Give back the lines of the records exactly, starting at the first and ending at the one with "Accessibility Statement (29, 2551)".

(Saved entries)
BEGIN

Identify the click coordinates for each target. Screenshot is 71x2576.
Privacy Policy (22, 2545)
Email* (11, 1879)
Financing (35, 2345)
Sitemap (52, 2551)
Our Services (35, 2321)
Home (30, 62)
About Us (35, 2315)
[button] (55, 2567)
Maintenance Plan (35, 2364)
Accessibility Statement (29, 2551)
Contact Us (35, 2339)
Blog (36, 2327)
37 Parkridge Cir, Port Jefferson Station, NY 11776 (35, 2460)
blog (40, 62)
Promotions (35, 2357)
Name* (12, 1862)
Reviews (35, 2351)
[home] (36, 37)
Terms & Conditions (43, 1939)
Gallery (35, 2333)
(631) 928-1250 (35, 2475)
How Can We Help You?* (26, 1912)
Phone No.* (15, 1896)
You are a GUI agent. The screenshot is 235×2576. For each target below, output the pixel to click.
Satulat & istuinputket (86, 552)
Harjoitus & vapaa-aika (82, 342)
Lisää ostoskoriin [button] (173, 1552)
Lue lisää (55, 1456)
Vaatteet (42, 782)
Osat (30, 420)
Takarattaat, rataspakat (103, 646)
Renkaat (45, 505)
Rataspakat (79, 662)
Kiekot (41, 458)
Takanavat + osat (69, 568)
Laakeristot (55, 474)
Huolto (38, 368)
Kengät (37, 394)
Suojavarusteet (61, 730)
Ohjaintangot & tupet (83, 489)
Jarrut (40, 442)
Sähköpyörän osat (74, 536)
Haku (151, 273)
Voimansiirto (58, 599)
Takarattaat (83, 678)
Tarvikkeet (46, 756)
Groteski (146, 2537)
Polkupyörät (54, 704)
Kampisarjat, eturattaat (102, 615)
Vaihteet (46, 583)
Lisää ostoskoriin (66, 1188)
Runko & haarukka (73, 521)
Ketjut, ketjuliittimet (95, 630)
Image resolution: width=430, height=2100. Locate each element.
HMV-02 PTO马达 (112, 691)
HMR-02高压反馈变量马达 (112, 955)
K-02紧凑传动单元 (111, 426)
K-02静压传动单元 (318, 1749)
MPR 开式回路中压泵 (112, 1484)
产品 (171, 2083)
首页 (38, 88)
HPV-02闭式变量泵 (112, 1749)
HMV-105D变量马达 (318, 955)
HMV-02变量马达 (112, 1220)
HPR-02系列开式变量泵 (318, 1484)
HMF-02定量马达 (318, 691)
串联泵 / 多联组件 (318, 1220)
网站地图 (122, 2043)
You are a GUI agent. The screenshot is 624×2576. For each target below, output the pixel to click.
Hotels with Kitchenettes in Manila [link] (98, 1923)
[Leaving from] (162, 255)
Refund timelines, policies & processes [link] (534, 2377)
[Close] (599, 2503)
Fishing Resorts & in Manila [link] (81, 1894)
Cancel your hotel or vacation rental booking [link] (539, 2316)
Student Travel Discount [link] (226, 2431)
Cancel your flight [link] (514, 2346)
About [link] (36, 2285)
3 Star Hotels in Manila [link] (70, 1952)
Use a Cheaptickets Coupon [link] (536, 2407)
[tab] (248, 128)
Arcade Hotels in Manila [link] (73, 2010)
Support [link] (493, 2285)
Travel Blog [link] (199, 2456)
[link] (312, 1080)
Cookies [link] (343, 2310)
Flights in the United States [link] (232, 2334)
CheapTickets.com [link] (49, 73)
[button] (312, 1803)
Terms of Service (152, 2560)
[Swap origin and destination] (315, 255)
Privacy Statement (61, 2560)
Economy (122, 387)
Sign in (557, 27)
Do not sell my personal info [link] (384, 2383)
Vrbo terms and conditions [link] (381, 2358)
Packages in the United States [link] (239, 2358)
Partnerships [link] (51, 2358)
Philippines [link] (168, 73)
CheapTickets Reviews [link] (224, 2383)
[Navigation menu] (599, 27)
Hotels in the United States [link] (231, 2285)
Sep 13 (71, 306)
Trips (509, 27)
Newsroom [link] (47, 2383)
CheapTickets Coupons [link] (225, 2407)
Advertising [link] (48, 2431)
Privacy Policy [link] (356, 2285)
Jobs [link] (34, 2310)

END

◆ **Exercise answer**:
Identify the click coordinates for each target. Screenshot is 71x2576.
Privacy Policy (22, 2545)
Email* (11, 1879)
Financing (35, 2345)
Sitemap (52, 2551)
Our Services (35, 2321)
Home (30, 62)
About Us (35, 2315)
[button] (55, 2567)
Maintenance Plan (35, 2364)
Accessibility Statement (29, 2551)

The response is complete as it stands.